Book The Divine Right of Capital

Download or read book The Divine Right of Capital written by Marjorie Kelly and published by Berrett-Koehler Publishers. This book was released on 2003-01-12 with total page 281 pages. Available in PDF, EPUB and Kindle. Book excerpt: Annotation In this radical critique of the corporate economy--newly updated with information on Enron and other business scandals--the cofounder and editor of "Business Ethics" questions the legitimacy of a system that gives the wealthy few disproportionate power over the many

Book The History of Shareholder Primacy  from Adam Smith Through the Rise of Financialism

Download or read book The History of Shareholder Primacy from Adam Smith Through the Rise of Financialism written by Judd F. Sneirson and published by . This book was released on 2020 with total page pages.
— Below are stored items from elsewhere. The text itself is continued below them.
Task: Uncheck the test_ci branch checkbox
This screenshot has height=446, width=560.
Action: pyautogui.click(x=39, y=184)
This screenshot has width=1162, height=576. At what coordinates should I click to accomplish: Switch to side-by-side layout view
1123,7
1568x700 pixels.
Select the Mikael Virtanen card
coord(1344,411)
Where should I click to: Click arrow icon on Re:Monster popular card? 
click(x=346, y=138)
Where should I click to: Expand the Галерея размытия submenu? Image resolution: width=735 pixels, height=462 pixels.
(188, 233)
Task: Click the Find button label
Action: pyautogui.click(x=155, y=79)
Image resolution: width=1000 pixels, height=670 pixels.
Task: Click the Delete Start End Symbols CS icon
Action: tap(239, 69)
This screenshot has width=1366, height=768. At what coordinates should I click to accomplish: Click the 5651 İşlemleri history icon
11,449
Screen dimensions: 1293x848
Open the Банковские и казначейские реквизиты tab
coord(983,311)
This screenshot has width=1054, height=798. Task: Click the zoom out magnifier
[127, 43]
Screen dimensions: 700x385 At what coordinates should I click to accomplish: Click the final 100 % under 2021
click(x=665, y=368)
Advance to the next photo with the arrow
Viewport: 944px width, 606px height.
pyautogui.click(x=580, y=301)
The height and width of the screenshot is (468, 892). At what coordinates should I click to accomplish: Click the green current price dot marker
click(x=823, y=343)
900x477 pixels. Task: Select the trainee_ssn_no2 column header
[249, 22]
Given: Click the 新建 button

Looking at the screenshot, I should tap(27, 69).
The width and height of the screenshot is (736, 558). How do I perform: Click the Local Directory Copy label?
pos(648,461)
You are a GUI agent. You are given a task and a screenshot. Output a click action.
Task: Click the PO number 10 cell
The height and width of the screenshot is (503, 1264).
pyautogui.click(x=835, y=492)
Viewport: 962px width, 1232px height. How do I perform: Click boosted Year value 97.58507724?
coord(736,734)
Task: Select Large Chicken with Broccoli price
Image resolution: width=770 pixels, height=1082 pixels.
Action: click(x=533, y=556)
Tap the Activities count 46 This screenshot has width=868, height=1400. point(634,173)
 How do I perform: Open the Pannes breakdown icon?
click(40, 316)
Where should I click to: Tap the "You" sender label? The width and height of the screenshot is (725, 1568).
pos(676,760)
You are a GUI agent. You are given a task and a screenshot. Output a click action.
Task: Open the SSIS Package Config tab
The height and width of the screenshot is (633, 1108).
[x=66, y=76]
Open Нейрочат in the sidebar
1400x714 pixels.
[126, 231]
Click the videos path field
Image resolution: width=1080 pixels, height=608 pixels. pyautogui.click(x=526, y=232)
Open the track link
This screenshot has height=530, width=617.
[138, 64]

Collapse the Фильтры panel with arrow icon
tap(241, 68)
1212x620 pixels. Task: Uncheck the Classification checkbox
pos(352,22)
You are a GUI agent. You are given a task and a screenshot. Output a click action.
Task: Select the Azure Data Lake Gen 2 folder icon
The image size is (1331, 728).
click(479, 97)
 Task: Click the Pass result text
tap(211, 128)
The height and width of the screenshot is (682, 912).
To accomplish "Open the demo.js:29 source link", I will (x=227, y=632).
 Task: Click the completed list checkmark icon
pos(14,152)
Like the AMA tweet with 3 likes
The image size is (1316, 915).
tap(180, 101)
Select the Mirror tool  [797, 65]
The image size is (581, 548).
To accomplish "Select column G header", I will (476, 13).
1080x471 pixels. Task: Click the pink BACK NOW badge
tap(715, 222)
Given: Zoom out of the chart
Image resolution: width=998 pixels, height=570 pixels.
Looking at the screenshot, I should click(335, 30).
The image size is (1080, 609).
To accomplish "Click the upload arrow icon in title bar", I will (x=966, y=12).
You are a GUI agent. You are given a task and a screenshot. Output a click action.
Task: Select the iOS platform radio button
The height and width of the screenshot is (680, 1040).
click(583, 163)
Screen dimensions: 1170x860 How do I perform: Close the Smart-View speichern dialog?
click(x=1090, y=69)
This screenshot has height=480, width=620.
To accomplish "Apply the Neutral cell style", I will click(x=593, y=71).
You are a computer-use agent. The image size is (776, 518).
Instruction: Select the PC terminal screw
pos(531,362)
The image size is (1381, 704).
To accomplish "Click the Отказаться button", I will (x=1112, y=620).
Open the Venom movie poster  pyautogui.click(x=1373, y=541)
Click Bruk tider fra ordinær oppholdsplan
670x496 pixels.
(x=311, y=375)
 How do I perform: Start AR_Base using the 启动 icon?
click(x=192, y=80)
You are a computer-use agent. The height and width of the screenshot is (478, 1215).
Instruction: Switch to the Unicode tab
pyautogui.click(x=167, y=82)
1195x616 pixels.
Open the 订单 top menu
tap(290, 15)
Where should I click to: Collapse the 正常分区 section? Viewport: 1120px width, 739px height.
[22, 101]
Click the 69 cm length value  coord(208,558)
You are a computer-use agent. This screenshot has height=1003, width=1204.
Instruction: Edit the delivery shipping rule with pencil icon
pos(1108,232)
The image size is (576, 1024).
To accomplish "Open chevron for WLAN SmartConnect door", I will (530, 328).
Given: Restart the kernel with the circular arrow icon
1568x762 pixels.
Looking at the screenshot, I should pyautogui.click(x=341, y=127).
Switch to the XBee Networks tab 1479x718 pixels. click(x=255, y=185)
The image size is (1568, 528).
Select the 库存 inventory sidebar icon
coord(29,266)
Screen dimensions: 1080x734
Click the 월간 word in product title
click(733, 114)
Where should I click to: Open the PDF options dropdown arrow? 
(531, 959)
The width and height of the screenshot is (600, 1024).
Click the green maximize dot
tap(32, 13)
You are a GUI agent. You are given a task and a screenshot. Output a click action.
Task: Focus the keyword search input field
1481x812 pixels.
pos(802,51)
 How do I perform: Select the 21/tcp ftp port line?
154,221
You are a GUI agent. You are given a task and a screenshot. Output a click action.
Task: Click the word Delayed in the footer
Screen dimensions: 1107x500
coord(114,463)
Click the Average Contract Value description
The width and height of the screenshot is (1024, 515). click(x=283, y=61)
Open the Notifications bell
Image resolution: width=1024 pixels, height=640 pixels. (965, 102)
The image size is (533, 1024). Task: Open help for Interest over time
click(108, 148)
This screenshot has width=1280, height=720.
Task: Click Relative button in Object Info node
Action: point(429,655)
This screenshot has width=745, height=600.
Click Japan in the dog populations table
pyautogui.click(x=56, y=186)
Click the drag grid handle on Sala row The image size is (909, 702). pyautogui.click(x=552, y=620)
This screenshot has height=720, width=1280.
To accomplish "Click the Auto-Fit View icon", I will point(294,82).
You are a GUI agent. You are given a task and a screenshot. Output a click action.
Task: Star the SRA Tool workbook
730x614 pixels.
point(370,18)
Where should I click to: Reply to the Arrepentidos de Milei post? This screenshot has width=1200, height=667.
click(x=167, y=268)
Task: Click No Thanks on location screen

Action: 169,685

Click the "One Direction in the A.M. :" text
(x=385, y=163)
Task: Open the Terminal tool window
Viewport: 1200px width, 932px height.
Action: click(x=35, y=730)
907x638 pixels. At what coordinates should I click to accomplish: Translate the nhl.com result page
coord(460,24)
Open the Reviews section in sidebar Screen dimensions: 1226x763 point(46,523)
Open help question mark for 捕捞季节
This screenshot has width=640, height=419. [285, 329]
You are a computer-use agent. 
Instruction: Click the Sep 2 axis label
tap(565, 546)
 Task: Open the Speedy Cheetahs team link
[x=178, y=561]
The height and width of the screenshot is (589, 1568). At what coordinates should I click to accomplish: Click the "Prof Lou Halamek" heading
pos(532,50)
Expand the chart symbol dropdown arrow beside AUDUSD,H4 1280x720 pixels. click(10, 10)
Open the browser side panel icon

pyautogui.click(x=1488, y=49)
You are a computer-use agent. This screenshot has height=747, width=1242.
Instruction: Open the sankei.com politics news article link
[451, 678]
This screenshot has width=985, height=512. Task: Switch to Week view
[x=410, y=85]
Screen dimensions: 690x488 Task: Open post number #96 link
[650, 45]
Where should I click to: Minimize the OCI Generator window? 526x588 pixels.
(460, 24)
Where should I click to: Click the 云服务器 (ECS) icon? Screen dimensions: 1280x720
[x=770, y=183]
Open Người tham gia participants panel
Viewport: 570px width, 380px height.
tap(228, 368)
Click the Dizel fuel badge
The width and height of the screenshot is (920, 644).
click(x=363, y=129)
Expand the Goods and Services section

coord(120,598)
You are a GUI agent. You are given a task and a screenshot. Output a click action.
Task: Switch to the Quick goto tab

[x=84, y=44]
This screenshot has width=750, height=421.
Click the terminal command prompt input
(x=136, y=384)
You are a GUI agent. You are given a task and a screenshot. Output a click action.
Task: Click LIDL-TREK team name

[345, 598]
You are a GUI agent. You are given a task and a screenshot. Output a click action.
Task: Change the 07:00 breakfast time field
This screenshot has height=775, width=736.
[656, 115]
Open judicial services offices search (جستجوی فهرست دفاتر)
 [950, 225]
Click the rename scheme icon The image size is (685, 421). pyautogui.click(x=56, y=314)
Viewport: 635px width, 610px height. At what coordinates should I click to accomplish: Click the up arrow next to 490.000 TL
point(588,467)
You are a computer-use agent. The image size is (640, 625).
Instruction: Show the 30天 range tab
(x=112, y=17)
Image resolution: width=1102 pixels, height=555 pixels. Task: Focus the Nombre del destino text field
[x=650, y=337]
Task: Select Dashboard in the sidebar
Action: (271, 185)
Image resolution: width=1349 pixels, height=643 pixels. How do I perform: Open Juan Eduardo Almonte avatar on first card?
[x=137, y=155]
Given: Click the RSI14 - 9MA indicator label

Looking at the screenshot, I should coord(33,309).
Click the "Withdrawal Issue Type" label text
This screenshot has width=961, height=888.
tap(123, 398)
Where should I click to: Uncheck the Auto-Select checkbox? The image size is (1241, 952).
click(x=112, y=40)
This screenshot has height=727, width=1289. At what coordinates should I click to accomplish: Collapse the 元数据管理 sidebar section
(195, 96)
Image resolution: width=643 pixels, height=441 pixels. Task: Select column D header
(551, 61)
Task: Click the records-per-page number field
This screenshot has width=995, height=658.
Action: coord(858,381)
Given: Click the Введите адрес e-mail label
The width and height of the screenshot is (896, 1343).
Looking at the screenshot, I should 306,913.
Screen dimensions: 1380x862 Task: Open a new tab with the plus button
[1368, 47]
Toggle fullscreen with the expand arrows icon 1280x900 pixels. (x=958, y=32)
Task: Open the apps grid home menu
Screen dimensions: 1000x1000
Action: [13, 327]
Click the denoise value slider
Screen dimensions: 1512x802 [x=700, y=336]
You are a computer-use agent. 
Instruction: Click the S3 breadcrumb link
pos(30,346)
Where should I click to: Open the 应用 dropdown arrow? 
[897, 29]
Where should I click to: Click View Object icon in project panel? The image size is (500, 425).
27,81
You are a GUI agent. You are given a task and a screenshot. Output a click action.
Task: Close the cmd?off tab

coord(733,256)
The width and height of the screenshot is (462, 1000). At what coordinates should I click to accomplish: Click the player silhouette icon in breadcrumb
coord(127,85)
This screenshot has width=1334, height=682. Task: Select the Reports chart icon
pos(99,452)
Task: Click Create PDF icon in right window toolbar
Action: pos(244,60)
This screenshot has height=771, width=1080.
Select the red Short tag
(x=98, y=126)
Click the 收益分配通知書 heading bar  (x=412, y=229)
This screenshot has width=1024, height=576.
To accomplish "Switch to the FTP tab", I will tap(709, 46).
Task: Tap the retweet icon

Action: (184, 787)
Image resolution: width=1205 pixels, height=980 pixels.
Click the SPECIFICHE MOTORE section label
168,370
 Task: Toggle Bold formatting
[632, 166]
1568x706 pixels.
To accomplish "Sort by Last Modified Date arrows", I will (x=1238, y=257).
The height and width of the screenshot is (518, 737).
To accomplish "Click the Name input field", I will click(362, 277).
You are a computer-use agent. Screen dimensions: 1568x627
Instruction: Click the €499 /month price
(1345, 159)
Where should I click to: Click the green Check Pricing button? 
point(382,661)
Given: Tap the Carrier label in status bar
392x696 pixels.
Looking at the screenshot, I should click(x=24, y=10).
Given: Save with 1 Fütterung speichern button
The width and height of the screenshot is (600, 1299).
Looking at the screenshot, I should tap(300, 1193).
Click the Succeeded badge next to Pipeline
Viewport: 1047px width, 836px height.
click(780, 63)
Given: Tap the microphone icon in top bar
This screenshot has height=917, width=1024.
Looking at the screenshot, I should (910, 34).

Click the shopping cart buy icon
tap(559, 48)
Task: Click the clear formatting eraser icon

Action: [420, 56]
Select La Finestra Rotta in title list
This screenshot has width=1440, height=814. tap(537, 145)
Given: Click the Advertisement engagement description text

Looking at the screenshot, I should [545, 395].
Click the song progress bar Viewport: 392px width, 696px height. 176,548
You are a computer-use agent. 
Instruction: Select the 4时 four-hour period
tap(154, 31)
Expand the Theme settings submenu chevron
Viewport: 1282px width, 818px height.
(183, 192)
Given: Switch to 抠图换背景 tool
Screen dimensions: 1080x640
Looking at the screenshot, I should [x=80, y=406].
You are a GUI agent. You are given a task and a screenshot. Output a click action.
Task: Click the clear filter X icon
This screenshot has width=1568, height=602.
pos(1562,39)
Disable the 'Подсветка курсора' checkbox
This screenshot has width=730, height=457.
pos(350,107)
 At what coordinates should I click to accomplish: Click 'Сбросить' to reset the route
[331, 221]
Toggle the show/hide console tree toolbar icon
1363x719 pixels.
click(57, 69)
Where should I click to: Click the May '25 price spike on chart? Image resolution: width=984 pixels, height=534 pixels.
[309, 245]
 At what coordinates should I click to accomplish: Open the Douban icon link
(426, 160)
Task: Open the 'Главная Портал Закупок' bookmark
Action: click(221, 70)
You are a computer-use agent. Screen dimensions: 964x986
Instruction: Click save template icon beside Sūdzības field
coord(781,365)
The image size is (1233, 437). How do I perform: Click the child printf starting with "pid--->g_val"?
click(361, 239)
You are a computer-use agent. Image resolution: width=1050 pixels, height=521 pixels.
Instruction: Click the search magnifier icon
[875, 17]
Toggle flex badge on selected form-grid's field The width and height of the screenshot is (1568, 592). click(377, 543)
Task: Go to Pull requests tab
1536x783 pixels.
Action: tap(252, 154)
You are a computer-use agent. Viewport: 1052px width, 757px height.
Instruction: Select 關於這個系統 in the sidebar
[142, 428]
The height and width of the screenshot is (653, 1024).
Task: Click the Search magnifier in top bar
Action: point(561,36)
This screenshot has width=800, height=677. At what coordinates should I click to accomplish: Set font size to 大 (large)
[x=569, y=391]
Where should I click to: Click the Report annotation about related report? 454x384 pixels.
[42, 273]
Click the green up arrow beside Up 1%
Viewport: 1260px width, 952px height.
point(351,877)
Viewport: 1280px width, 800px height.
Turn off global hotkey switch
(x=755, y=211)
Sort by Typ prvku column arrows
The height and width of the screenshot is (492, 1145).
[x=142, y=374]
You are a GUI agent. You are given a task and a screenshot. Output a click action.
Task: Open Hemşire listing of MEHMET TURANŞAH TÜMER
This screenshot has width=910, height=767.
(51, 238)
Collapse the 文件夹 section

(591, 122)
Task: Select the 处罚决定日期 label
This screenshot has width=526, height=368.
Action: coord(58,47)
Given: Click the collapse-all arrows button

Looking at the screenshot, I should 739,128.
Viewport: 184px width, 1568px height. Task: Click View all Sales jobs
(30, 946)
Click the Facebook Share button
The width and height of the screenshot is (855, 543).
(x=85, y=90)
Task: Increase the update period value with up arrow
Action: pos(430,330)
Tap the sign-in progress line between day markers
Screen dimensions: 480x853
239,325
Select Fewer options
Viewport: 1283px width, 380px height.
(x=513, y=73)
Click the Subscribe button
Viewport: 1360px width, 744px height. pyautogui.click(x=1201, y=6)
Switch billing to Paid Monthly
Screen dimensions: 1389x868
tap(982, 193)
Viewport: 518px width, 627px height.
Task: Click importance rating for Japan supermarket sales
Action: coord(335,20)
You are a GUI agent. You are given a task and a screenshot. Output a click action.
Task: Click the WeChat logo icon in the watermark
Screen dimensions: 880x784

Available in PDF, EPUB and Kindle. Book excerpt: Standing in the way of sustainable business efforts is the belief that corporate fiduciaries must work to maximize shareholder wealth at all costs. American corporate law in fact imposes no such obligation, yet shareholder wealth maximization remains a powerful social norm. This chapter explores the history of the shareholder primacy norm, tracing the idea from its inception, to its famous articulation in the classic case of Dodge v. Ford, through the influence of the law and economics movement and the rise of financialism at the end of the last century. The chapter then examines the current debate over shareholder primacy, sustainability, and corporate social responsibility, arguing that shareholder primacy has peaked in the United States and is meeting resistance internationally. A new norm of enlightened stakeholderism, I argue, is on the rise, pursuant to which firms aim to be not just profitable but environmentally and socially responsible, as well.